Check every line in the records below for the word "Uncheck" and report how many have it, nothing more.

Records supplied
= = = = = = =

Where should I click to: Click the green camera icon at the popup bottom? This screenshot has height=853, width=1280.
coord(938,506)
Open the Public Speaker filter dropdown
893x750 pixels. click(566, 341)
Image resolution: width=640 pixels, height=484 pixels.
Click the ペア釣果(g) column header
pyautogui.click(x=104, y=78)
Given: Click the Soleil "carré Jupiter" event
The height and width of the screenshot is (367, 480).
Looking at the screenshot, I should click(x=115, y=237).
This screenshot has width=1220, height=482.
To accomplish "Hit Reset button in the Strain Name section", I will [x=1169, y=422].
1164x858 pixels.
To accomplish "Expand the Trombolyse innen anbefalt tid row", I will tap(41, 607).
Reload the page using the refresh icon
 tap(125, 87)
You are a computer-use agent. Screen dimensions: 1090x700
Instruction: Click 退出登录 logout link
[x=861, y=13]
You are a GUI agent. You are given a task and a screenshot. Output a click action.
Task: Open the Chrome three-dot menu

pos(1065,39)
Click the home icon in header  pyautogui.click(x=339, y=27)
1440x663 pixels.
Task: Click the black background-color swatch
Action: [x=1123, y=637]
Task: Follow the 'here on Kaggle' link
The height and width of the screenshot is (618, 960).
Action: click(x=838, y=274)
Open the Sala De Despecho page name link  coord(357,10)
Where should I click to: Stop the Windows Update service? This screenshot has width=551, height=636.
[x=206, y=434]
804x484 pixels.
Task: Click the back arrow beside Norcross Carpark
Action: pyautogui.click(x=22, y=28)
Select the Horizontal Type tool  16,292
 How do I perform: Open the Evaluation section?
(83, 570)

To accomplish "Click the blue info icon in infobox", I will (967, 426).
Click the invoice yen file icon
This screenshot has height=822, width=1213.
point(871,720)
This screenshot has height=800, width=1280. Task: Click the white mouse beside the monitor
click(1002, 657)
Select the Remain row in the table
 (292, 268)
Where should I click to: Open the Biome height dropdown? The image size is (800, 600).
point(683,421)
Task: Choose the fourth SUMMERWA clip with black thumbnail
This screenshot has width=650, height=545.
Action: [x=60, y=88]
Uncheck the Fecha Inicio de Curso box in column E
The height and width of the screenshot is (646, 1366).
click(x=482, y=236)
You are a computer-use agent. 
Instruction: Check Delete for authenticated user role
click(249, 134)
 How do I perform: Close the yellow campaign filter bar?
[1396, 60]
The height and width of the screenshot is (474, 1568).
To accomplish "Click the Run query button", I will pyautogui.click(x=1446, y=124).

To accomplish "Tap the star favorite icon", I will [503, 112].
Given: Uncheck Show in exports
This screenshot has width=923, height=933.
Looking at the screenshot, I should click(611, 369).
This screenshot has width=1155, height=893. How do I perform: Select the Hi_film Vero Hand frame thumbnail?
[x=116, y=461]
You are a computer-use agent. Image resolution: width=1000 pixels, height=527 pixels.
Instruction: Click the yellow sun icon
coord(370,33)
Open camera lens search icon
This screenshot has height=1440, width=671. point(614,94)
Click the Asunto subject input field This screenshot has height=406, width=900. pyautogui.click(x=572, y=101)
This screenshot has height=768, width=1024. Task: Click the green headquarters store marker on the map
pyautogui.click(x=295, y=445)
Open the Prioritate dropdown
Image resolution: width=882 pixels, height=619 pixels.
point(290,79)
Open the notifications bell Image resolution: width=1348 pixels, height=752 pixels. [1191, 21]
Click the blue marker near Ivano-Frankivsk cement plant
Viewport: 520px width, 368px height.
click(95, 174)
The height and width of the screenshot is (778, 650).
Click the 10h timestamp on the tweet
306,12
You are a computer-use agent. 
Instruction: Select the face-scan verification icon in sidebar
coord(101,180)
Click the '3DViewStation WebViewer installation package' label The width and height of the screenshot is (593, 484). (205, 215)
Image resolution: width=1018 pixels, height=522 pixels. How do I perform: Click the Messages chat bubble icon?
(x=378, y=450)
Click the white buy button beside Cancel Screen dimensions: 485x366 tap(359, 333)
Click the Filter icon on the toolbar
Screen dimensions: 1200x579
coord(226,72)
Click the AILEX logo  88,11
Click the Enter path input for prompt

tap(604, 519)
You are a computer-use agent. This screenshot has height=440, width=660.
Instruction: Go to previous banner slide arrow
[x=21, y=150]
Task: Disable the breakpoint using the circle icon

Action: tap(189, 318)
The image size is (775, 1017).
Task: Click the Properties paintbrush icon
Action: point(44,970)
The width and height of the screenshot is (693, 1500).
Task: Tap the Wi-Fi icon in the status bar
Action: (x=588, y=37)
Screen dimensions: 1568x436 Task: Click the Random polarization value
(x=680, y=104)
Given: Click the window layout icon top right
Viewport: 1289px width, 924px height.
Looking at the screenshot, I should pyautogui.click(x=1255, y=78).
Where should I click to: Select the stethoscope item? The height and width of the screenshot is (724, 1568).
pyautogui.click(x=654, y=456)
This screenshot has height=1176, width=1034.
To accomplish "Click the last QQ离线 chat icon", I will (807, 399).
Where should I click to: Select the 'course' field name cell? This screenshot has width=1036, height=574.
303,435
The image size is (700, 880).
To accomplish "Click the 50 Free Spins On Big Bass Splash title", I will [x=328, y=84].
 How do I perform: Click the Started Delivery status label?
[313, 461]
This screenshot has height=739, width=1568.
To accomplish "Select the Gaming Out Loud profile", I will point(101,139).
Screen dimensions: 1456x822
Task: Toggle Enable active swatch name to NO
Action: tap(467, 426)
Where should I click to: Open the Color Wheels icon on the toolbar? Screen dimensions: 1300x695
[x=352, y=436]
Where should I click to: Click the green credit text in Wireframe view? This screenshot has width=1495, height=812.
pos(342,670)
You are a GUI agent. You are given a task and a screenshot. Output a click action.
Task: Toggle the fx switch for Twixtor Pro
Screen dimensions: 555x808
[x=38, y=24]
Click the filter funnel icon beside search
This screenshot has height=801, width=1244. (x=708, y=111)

= = = = = = =

Worked solution
2